* _PROBLEM STATEMENT_
Transcribe the text of each entry below verbatim, leaving out the images.
═════ DATA PROVIDED ═════
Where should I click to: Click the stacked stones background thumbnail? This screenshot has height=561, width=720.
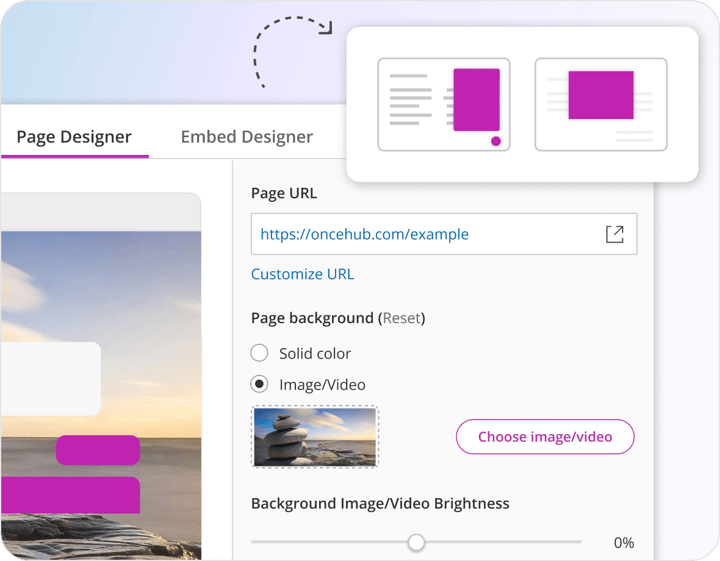pos(315,436)
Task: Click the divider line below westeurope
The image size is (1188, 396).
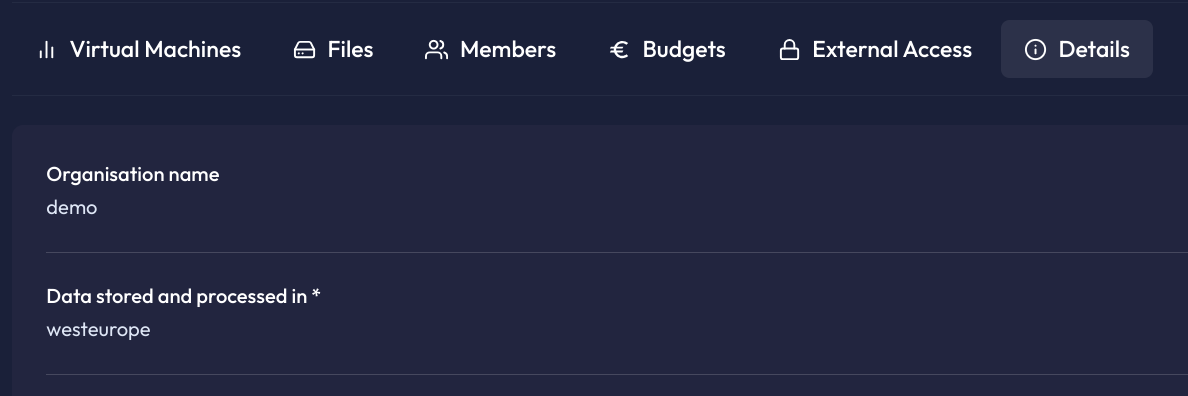Action: (x=617, y=374)
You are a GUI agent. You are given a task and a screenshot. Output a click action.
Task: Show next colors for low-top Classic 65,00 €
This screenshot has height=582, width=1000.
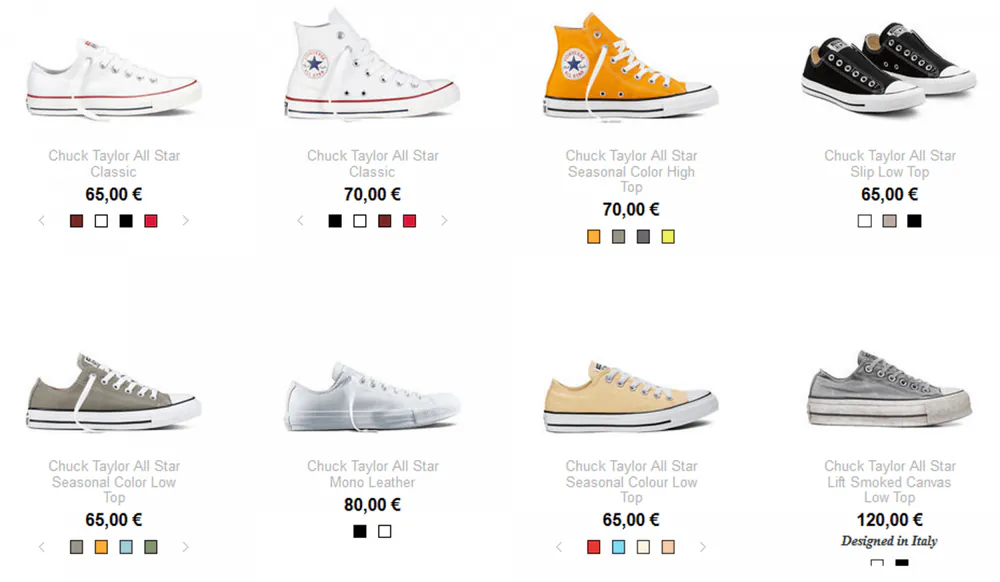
═════
* _ANSWER BELOW_
Where should I click to: Click the stacked stones background thumbnail? This screenshot has height=561, width=720.
pos(315,436)
Task: Click the divider line below westeurope
The image size is (1188, 396).
Action: (x=617, y=374)
You are a GUI agent. You are given a task and a screenshot. Output a click action.
Task: Show next colors for low-top Classic 65,00 €
This screenshot has height=582, width=1000.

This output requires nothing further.